Книга: Русский дневник
Назад: 1
Дальше: 3

2

Из Стокгольма мы послали телеграмму Джозефу Ньюману, главе бюро Herald Tribune в Москве. Мы сообщили расчетное время прибытия, попросили встретить нас на машине и заказать номер в гостинице. Маршрут у нас был такой: Стокгольм – Хельсинки – Ленинград – Москва. В Хельсинки мы должны были пересесть на русский самолет, поскольку ни одна иностранная авиакомпания в Советский Союз не летала. Блестящий, сияющий чистотой шведский авиалайнер перенес нас через Балтику и Финский залив в Хельсинки, а хорошенькая шведская бортпроводница угостила замечательными шведскими закусками.
После плавного и спокойного полета мы приземлились в новом аэропорту Хельсинки, который состоит из огромных недавно построенных зданий. Там, в ресторане, мы стали ждать прибытия русского самолета. Примерно через два часа он появился. Самолет летел очень низко. Это был старый Дуглас С-47, все еще носивший коричневую защитную окраску. При посадке машина ударилась о землю, у нее спустило хвостовое колесо, и самолет, опираясь на хвостовую стойку шасси, поскакал по взлетно-посадочной полосе, словно кузнечик. Как потом выяснилось, это был единственный инцидент, который мы видели во время нашей поездки, но в тот момент это происшествие не очень поднимало веру в ее успех. Да и в целом, неопрятная, поцарапанная машина с облупившейся коричневой краской весьма скверно выглядела на фоне сияющих самолетов финских и шведских авиакомпаний.

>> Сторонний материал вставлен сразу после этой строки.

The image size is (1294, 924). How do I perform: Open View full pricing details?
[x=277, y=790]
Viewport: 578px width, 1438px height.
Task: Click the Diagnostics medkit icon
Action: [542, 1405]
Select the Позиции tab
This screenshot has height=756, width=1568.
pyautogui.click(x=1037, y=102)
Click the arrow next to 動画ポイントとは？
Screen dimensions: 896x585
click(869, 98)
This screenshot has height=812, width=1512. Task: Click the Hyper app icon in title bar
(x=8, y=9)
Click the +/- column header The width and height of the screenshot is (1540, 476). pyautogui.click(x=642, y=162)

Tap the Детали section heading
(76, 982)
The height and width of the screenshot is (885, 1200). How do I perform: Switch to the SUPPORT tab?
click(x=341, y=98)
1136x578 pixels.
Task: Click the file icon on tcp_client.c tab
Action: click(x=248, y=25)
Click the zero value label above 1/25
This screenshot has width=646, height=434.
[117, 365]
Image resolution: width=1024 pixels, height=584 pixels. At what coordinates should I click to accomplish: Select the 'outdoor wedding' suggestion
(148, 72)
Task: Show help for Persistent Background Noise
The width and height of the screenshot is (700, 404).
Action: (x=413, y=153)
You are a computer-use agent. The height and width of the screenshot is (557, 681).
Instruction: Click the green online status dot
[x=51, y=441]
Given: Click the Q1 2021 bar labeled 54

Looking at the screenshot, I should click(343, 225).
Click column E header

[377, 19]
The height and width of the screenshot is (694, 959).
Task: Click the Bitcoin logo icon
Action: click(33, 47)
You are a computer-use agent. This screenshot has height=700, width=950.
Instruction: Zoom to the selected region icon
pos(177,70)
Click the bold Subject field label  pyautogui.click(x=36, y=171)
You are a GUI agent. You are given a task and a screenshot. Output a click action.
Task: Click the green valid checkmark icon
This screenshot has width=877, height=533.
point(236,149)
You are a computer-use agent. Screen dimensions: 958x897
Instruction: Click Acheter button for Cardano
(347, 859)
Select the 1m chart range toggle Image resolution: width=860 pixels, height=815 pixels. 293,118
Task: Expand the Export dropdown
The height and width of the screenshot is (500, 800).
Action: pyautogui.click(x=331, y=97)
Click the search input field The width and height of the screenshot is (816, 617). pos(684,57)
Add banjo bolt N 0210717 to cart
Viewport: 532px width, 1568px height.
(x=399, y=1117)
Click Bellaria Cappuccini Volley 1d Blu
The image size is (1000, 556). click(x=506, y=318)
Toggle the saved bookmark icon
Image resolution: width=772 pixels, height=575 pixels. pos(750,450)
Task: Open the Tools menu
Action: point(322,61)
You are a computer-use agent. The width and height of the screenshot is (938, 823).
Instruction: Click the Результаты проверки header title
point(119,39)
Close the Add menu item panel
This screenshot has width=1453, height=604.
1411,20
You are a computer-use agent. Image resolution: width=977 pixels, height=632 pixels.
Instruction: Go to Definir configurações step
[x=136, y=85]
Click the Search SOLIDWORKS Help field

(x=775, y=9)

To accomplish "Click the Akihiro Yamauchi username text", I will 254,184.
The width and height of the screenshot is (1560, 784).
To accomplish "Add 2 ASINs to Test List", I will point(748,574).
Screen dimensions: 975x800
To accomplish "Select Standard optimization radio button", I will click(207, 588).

Один из членов русского экипажа вылез из самолета, пнул ногой сдувшееся хвостовое колесо и побрел к зданию аэропорта. Очень скоро нам сказали, что сегодня мы никуда не полетим.
Наконец самолет остановился, и из него высыпалась группа американских торговцев мехами из числа тех, что в последнее время посещают пушные аукционы в СССР. Подавленные, мрачные люди утверждали, что самолет весь путь от Москвы летел на высоте не более ста метров. Один из членов русского экипажа вылез из самолета, пнул ногой сдувшееся хвостовое колесо и побрел к зданию аэропорта. Очень скоро нам сказали, что сегодня мы никуда не полетим. Пришлось ночевать в Хельсинки.
Капа выстроил в ряд свои десять единиц багажа и бегал вокруг них, как курица вокруг цыплят. Он попросил запереть вещи в отдельной комнате и несколько раз предупредил сотрудников аэропорта, что они должны выставить около них охрану. Без своей аппаратуры этот человек не успокаивался ни на секунду. Если дело касалось его фотоаппаратов, то обычно беззаботный и веселый Капа становится тираном и психом.
Хельсинки показался нам унылым, безрадостным городом. Его, похоже, не сильно бомбили, но часто обстреливали. Отели там печальны, в ресторанах довольно тихо, а на площади оркестрик играл не очень веселую музыку. Солдаты на улицах казались мальчишками – они были бледны и выглядели совсем по-деревенски. Город оставлял впечатление какого-то безжизненного, безрадостного места. Кажется, что после двух войн и шести лет боев и борьбы Хельсинки никак не может начать жизнь заново. Не знаем, верно ли это с экономической точки зрения, но впечатление город производит именно такое.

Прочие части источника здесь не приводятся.